It gives us a quantifiable method to determine how good a fit our "predictive", least squares method lines are. 

In [None]:
from sklearn.metrics import r2_score

#function to calculate the performance score between true and predicted values based on the metric chosen. Source: https://www.ritchieng.com/machine-learning-project-boston-home-prices/
def performance_metric(y_true, y_predict):
    score = r2_score(y_true, y_predict)
    return score

#Calculate the performance of this model  
score = performance_metric(y_df2, p2(x_df2))

#Calculate the performance of this model  
score2 = performance_metric(y_dfRM, pRM(x_dfRM))

##############################

from sklearn.metrics import mean_squared_error #https://scikit-learn.org/stable/modules/generated/sklearn.metrics.mean_squared_error.html

def get_mse(df, feature, y, y_pred, target='MEDV'):
    # Get x, y to model
    y = df[target].values
    x = df[feature].values.reshape(-1,1)

    error = mean_squared_error(y, y_pred)
    print('Mean Squared Error of', feature, ' = {:.2f}'.format(error)) 

print ("LSTAT polyfit line has a coefficient of determination, R^2, of {:.3f}.".format(score), "or", round(score*100, 2) , "% accuracy")
print ("and... ")
get_mse(df, 'LSTAT', x_df2, (p2(x_df2)))
print (" ")    
print ("RM polyfit line has a coefficient of determination, R^2, of {:.3f}.".format(score2), "or", round(score2*100, 2) , "% accuracy")
print ("and... ")
get_mse(df, 'RM', x_dfRM, (pRM(x_dfRM)))


LSTAT has a higher accuracy and lower error and so is the data I shall progress with.

However, when you look more closely to the LSTAT data, you notice that it in fact could get a better fit ( and lower Mean Squared Error) if using a curve rather than a straight line. Keeping in mind our observation that the MEDV data most likely was capped at $50k due to the number at this figure, applying a curved line also seems worth a try.

I want to try that before I begin modeling with the neural network..

In [None]:
from scipy.optimize import curve_fit

def func(x, a, b, c):    #Source: https://docs.scipy.org/doc/scipy/reference/generated/scipy.optimize.curve_fit.html
    return a * np.exp(-b * x) + c     #Still uses least squares principle but is non linear

xdata = df['LSTAT']
ydata = df['MEDV']
plt.plot(xdata, ydata, 'ko', label='data')

**Input data:**
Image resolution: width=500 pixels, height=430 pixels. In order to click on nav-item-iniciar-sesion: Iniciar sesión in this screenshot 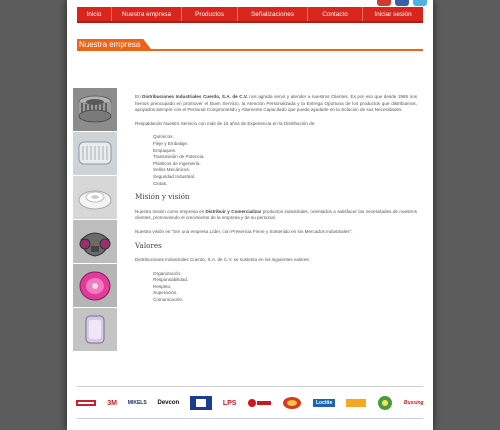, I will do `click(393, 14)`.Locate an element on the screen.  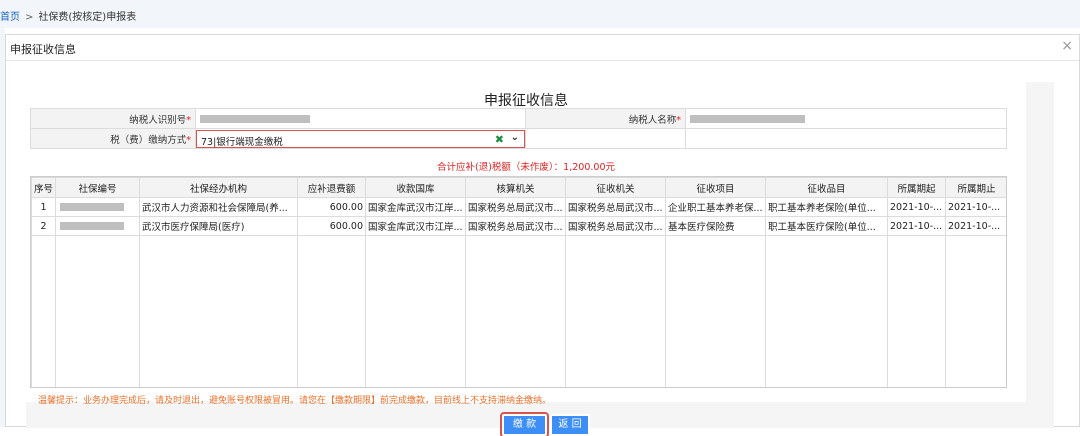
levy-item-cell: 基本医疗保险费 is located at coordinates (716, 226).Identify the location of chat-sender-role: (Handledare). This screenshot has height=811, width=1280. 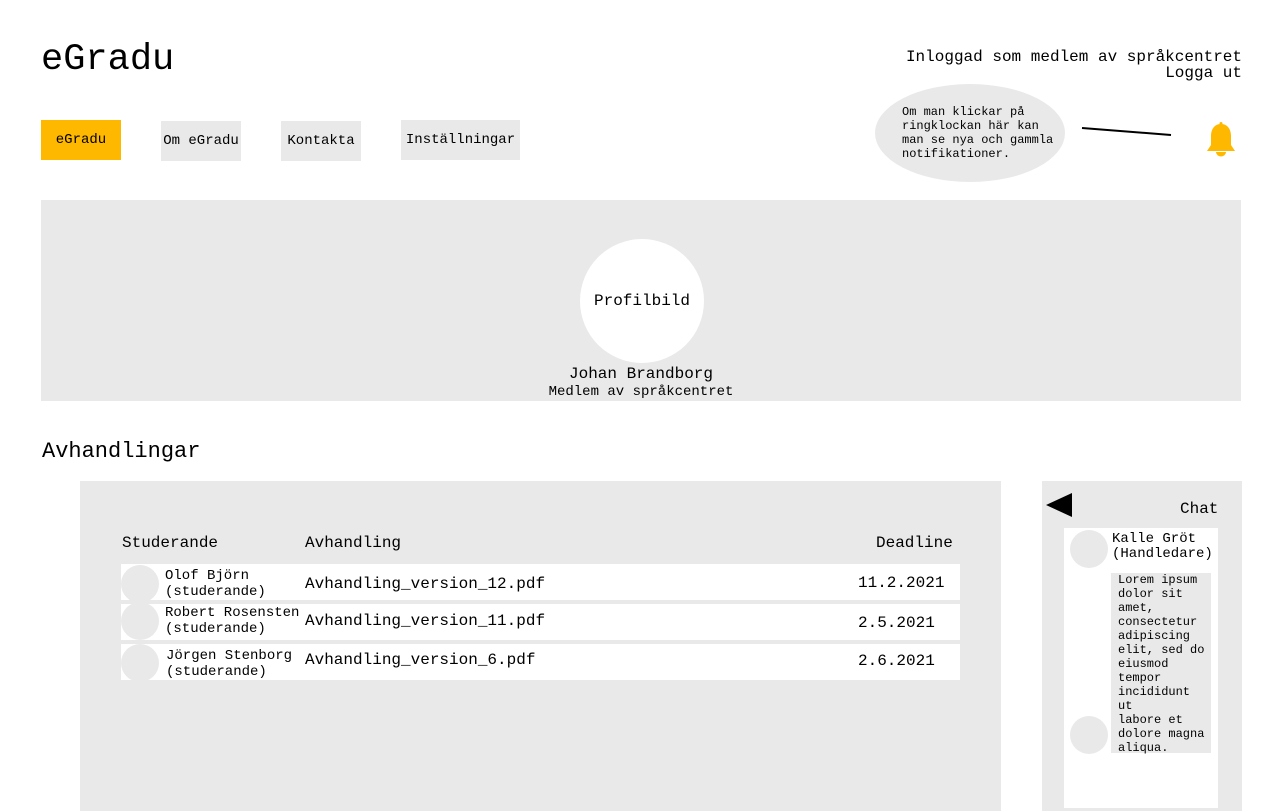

**Task description:**
Repeat, word for word, the stretch of the regression notebook excerpt that starts with "error = mean_squared_error(y, y_pred)" and goes on through "get_mse(df, 'LSTAT', x_df2, (p2(x_df2)))".

**Written solution:**
error = mean_squared_error(y, y_pred)
    print('Mean Squared Error of', feature, ' = {:.2f}'.format(error)) 

print ("LSTAT polyfit line has a coefficient of determination, R^2, of {:.3f}.".format(score), "or", round(score*100, 2) , "% accuracy")
print ("and... ")
get_mse(df, 'LSTAT', x_df2, (p2(x_df2)))